The nuclear pore complex (NPC), a massive protein structure that controls the movement of molecules into and out of the cell nucleus, stands as one of the most impressive feats of cellular architecture. Now, researchers at the University of California, Berkeley, have discovered new details about how the NPC functions as a gatekeeper, allowing some molecules to pass through while blocking others.

The findings, published in the journal Nature on January 19, 2022, provide insights into how the NPC helps control gene expression, DNA replication, and other essential cellular processes. They could also lead to new treatments for diseases caused by defects in nuclear transport, such as certain types of cancer and neurodegenerative disorders.

"The NPC is like a bustling city with constant molecular traffic," said Michael Rout, a professor of molecular biology at UC Berkeley and a Howard Hughes Medical Institute investigator who led the research team. "We've discovered how one of the key regulatory mechanisms in the NPC is controlled."

The NPC is a protein complex that spans the nuclear envelope, the double membrane that surrounds the cell nucleus. It is composed of approximately 30 different proteins, called nucleoporins, which come together to form a structure that is roughly cylindrical in shape and about 100 nanometers in diameter.

The NPC has two main functions: to allow certain molecules to pass through the nuclear envelope, and to block others. The molecules that are allowed to pass through the NPC include proteins, nucleic acids, and small molecules such as ions. The molecules that are blocked include large molecules such as viruses and protein aggregates.

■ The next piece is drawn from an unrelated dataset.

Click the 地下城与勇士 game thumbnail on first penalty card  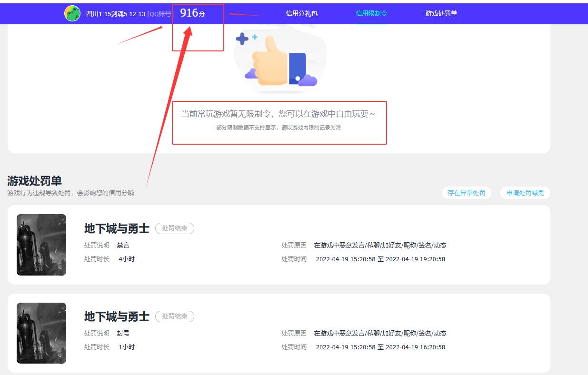point(41,245)
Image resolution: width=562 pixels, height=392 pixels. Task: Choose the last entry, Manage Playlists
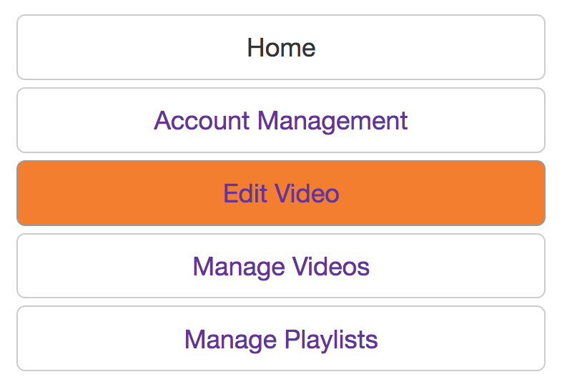pyautogui.click(x=281, y=338)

The researchers used a variety of techniques to study the NPC, including cryo-electron microscopy (cryo-EM), which allowed them to visualize the NPC in unprecedented detail. They found that the NPC is regulated by a specific protein complex called the RanGTPase cycle. The RanGTPase cycle is a series of molecular events that involves the conversion of a small protein called Ran from a form that is bound to guanine triphosphate (GTP) to a form that is bound to guanine diphosphate (GDP).

The researchers found that the RanGTPase cycle controls the opening and closing of the NPC by regulating the activity of a protein called Nup153. Nup153 is a nucleoporin that is located on the cytoplasmic side of the NPC. It acts as a gatekeeper that blocks the movement of molecules through the NPC when it is bound to RanGDP. When RanGTP is present, Nup153 is released from the NPC, allowing molecules to pass through.

"The RanGTPase cycle is a master regulator of nuclear transport," Rout said. "Our findings provide new insights into how this cycle controls the NPC and how defects in the cycle can lead to disease."